FHIRアプリケーションが簡単かつ迅速に作成され、FHIRが公開されたAPI(Application Programming Interface)として利用できることから、FHIRの臨床治療への可能性は並大抵のものではありません。 このビデオでは、FHIRの基本と、FHIR規格が臨床治療に役立つ可能性について説明しています。
薬剤管理
従来の薬のリストの概念とは対照的に、FHIRは薬の管理のための新しいアーキテクチャを導入しています。
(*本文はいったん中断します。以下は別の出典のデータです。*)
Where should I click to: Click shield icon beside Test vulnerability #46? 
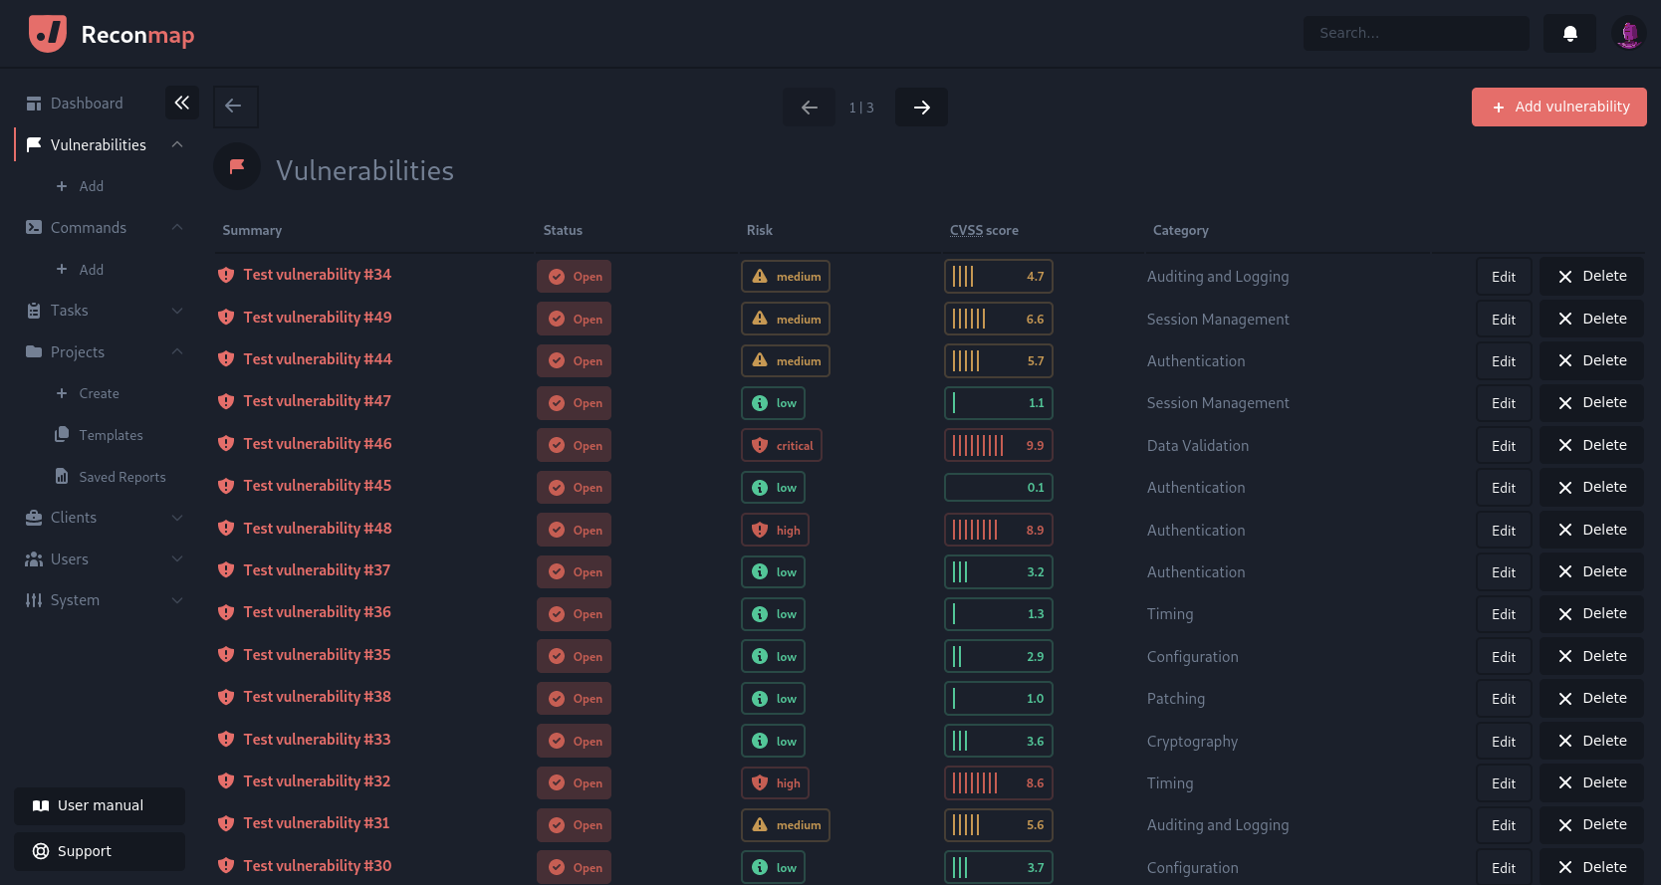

FHIRのmedicationモジュールには、9種類のFHIRリソース(構造化されたデータと他のリソースやデータソースへの参照を自己表現する単位)が含まれています。 これにより、異なるシステム間で、より意味のある便利な薬剤の情報交換が可能になります。 FHIR規格を採用することで、医療ミスの中でも最も多いとされる投薬ミスによる患者の安全リスクに対応できる可能性があります。